Мистраль толкнула его кулаком в плечо.

— Эй! Это все что ты можешь сказать?

Лицо Шейна стало серьезным.

— Нет, не все, — голос его вдруг сделался каким-то хриплым. — Это было потрясающе. Ты была потрясающая.

Откуда-то со стороны послышался нервный вздох.

— Или найдите себе тихий угол, или перестаньте вести себя как влюбленные подростки, — изрек бармен, протирая стакан.
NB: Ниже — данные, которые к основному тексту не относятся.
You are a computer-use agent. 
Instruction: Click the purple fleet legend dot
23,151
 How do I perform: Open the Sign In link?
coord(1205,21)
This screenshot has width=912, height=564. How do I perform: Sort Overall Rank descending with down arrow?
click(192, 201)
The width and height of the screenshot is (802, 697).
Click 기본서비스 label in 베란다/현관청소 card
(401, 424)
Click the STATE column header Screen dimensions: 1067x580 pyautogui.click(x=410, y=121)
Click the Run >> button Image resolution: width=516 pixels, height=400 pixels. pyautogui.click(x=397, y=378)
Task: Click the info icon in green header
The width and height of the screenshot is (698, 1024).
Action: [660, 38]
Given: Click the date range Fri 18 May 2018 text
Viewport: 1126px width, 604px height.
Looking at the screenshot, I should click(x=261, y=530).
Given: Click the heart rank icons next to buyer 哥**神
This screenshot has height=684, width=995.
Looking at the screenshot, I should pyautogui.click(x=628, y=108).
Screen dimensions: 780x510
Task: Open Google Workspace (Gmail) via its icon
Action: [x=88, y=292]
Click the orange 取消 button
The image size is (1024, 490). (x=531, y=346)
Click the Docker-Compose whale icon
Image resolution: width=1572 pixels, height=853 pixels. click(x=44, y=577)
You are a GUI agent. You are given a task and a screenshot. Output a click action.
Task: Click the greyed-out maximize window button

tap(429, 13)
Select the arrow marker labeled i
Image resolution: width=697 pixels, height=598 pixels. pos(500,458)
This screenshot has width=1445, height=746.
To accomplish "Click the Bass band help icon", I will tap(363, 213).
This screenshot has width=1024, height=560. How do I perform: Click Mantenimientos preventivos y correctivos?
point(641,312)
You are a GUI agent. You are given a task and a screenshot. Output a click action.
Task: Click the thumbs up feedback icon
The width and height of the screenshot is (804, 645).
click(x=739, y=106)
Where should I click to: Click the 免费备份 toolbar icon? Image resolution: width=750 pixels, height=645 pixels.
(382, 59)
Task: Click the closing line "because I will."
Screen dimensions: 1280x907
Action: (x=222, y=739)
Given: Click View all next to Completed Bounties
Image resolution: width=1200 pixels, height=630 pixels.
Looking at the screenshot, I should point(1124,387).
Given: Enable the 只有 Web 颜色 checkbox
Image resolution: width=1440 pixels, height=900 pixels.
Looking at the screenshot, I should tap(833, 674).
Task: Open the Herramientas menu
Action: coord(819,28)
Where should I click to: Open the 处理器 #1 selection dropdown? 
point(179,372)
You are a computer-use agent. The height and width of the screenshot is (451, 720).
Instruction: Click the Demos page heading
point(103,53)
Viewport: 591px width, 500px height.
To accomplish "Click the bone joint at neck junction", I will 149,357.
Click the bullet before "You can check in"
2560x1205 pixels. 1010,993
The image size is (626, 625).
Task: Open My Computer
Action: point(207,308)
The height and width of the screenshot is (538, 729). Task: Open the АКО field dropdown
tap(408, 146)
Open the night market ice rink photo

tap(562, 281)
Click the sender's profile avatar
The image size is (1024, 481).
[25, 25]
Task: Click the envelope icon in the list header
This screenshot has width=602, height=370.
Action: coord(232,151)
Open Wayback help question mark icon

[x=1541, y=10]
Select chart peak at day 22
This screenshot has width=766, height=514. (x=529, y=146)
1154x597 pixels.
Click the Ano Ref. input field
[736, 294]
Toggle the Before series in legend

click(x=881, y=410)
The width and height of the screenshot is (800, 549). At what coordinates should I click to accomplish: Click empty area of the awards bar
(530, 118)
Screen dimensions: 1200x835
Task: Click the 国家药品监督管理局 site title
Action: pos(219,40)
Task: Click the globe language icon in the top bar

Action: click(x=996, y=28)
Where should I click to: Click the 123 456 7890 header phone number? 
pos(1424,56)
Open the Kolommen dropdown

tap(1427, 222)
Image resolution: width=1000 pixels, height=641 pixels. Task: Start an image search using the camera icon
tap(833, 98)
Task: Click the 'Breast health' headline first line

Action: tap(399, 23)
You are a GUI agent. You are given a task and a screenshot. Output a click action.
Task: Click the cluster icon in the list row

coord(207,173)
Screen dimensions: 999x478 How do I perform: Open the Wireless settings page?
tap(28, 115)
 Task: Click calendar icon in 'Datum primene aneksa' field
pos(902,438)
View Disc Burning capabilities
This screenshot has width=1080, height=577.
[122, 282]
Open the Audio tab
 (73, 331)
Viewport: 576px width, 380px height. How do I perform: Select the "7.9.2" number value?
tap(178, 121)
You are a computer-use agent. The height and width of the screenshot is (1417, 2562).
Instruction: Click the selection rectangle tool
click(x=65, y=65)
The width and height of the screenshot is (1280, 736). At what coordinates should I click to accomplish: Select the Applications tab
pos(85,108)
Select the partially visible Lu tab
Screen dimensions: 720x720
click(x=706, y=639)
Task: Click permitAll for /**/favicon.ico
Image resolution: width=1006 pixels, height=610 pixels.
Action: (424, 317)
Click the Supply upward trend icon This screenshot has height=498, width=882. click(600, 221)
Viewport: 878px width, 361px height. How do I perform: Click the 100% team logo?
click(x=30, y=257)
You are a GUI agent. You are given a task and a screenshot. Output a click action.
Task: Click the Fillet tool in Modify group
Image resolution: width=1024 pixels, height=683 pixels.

— Заткнись, Ральф, — рявкнула Миледи, отворачиваясь от Шейна. — Иначе я скажу тем двум девицам, что кружат возле тебя весь вечер, что у тебя опоясывающий лишай. Лучше налей мне сока.

Шейн заулыбался.

— Я так и думал, что он твой…

Он не договорил, Миледи выставила руку и закрыла ему рот.

— Не так быстро. Многие не знают, что нас с Альфи объединяют не только рабочие отношения. И моего имени тоже не знают.

— Он тоже не знает твоего имени, — ухмыльнулся Ральф, указывая пачкой сока на Шейна.

Миледи перегнулась через стойку и с удивление уставилась куда-то в пол.

— Ой, что это там? Что это? — запричитала она.

Альфи поставил полный стакан и наклонился, чтобы посмотреть, куда она показывает. Миледи быстро схватила его за нос.

— Знаешь, Рэннальф, перестань сунуть свой прекрасный греческий нос в мои дела, иначе я его сломаю.

С этими словами она его отпустила, снова села на стул, и как ни в чем не бывало, стала потягивать сок через соломинку. Альфи обиженно потер нос.

— Ты не умеешь, — пробурчал он.

— Джошуа Таккер с тобой бы поспорил, — беззаботно пожала плечами Миледи.

— Кто такой Джошуа Таккер? — спросил Шейн, до этого с интересом наблюдавший за происходящим.

— Тот, кто попытался залезть ко мне под платье на школьном выпускном.

Ральф расхохотался.

— Ему повезло, что мы этого не знали. Одним носом он бы не отделался.

— Ему было достаточно моего возмездия. Ид меня хорошо натренировал, — самодовольно улыбнулась девушка.

— Тебя научил Иден?

— Он две недели перед выпускным дрессировал меня как овчарку. Мне кажется, он неправильно выбрал профессия. Ему стоит открыть комнату предсказателя и брать с людей по пятерке за вход, — сказала Миледи и соскочила со стула. — А сейчас мы уходим. Подай мою одежду.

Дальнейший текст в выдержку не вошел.